## Listed records
::::

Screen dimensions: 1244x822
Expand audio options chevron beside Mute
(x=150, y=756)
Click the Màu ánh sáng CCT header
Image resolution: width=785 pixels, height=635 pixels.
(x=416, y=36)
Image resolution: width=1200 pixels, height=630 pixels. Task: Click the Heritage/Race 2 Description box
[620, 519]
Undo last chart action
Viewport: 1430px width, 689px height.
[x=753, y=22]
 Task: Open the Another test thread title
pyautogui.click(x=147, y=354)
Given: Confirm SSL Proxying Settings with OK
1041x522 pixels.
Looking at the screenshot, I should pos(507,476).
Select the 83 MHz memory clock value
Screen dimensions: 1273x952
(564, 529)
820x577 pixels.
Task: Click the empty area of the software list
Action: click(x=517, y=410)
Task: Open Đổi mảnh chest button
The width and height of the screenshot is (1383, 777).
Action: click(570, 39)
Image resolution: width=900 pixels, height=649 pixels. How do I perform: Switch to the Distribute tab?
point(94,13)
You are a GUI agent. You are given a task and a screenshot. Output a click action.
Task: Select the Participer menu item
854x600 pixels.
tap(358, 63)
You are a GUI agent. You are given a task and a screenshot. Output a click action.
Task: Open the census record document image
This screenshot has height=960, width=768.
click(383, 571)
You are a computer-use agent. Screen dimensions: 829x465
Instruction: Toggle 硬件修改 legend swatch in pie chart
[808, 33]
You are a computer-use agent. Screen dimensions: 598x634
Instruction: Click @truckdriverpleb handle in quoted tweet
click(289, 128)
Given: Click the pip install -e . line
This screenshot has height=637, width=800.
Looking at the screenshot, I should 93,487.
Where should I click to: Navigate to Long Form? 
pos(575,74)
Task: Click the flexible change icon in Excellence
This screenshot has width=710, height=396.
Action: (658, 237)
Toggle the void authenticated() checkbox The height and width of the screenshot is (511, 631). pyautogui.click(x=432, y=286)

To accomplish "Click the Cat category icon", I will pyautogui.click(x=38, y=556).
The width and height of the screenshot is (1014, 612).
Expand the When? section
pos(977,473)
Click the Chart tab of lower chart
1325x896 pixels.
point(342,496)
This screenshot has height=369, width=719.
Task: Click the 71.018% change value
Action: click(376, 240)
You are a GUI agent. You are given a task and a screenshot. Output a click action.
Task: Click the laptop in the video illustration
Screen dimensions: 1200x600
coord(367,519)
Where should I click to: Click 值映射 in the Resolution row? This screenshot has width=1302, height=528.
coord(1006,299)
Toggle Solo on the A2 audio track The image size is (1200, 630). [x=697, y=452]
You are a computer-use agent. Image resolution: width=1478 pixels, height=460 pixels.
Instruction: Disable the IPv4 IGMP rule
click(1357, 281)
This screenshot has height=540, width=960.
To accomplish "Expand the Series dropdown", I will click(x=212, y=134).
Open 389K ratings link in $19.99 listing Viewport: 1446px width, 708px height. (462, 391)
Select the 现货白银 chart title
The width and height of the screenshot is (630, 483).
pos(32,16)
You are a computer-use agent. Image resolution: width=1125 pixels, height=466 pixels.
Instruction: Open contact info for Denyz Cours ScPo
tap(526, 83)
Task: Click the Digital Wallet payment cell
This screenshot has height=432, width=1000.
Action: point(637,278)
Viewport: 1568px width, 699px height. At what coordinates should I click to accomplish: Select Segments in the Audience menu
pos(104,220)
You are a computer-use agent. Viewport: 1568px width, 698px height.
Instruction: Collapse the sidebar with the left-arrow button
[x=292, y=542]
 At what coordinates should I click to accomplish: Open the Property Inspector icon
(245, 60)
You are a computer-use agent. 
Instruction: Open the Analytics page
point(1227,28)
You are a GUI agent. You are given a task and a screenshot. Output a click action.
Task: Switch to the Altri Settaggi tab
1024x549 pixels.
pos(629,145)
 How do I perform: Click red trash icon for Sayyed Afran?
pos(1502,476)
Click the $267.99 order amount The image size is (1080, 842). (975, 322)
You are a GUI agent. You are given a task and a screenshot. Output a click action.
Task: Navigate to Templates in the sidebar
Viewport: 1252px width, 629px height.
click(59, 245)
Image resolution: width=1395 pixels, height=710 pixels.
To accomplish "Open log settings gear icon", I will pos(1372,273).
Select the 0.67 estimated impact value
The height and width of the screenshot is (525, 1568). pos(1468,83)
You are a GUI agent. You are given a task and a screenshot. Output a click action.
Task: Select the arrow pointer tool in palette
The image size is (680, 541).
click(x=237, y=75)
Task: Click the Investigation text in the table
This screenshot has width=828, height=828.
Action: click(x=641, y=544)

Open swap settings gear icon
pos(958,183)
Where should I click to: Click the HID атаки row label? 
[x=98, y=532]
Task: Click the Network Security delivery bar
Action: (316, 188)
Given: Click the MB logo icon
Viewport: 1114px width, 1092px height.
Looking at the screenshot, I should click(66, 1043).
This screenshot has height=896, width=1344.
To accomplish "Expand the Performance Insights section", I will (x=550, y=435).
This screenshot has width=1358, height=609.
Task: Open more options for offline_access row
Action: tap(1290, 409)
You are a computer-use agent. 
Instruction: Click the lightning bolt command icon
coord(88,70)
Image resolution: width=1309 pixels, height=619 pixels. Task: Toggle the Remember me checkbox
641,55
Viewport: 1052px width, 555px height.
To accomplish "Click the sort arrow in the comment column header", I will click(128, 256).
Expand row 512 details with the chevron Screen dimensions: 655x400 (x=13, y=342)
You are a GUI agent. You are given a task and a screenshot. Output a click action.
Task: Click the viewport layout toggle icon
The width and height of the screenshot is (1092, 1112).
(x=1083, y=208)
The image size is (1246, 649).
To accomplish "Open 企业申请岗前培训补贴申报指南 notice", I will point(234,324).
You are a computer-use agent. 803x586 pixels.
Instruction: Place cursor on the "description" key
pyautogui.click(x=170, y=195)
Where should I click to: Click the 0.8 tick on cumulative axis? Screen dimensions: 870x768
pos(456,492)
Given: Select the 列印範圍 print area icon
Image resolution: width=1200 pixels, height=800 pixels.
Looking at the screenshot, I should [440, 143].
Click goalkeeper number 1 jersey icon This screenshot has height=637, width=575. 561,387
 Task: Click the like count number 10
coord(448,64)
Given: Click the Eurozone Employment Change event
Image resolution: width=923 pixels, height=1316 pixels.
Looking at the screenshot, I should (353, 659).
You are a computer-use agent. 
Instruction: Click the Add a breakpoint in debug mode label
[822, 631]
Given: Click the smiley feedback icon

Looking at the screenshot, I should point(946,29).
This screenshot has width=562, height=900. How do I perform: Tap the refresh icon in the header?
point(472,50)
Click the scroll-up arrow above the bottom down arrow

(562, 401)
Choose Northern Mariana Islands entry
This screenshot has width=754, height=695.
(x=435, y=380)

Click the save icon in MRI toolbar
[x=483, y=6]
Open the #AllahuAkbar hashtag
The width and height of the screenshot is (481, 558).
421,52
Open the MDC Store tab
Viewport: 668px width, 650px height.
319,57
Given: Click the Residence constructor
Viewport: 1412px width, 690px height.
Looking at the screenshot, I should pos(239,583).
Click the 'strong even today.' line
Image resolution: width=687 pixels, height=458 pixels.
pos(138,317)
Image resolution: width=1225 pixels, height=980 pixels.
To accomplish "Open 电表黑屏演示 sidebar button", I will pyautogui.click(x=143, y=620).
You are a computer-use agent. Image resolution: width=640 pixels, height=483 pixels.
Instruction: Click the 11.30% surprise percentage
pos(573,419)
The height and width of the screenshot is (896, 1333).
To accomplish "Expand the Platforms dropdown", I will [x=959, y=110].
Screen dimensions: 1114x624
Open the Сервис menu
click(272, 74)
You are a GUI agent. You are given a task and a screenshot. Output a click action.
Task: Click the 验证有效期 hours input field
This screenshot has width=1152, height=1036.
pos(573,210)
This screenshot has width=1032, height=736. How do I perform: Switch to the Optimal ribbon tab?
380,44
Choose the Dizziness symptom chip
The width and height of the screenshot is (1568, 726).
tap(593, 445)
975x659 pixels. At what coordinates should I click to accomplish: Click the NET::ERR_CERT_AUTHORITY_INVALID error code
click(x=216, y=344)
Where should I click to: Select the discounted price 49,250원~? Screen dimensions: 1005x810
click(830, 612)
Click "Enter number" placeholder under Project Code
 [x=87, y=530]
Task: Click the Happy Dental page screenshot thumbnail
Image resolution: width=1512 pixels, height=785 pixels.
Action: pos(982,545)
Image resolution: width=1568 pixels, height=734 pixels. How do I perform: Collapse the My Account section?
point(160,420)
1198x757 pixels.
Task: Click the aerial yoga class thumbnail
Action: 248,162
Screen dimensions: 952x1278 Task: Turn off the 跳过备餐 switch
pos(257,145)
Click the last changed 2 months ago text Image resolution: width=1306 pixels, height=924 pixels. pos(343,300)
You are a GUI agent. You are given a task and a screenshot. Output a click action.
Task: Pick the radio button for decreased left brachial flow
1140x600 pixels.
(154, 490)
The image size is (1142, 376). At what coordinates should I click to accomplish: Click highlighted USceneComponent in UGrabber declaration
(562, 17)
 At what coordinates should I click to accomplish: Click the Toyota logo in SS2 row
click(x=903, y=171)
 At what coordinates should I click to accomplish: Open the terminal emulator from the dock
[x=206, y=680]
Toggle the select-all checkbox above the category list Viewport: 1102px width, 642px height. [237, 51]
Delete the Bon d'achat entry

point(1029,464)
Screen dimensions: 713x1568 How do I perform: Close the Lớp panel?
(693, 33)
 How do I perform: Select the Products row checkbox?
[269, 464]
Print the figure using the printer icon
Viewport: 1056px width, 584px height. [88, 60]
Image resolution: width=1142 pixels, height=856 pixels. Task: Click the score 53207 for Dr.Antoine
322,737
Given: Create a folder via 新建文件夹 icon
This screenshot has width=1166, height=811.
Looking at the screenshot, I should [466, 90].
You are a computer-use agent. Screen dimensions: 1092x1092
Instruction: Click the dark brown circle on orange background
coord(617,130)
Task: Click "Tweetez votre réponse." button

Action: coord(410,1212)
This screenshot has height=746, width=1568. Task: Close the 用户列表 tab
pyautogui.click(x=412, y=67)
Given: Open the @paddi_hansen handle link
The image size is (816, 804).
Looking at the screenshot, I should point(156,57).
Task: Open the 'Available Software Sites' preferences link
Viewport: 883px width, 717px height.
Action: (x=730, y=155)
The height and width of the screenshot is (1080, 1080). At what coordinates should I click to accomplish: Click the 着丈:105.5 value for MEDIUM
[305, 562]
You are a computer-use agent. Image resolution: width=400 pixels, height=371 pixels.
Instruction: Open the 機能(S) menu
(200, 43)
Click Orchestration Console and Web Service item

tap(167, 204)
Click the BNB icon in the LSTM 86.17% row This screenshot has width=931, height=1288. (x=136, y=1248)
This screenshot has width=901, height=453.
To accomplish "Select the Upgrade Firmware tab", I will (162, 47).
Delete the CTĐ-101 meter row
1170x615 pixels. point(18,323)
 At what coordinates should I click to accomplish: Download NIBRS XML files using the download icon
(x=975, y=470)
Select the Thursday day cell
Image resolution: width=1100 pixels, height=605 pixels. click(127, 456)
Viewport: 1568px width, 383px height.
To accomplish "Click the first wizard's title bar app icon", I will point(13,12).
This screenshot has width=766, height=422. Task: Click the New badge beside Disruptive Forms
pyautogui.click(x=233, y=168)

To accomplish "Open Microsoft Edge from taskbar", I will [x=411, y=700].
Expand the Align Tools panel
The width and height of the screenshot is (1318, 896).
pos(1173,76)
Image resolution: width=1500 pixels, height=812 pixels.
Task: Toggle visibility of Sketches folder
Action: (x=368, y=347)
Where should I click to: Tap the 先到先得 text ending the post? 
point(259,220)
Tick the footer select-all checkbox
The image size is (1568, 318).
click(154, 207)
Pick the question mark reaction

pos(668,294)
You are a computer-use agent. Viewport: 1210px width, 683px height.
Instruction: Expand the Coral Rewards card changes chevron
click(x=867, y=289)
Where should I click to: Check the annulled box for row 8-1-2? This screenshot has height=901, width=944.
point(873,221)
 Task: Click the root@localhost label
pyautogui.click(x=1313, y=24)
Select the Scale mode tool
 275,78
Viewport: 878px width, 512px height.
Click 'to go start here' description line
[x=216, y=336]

::::

## To do
Only the lines from the opening of the material through the line with "Given: Confirm SSL Proxying Settings with OK" should be echoed, exactly as written.

## Output below
Screen dimensions: 1244x822
Expand audio options chevron beside Mute
(x=150, y=756)
Click the Màu ánh sáng CCT header
Image resolution: width=785 pixels, height=635 pixels.
(x=416, y=36)
Image resolution: width=1200 pixels, height=630 pixels. Task: Click the Heritage/Race 2 Description box
[620, 519]
Undo last chart action
Viewport: 1430px width, 689px height.
[x=753, y=22]
 Task: Open the Another test thread title
pyautogui.click(x=147, y=354)
Given: Confirm SSL Proxying Settings with OK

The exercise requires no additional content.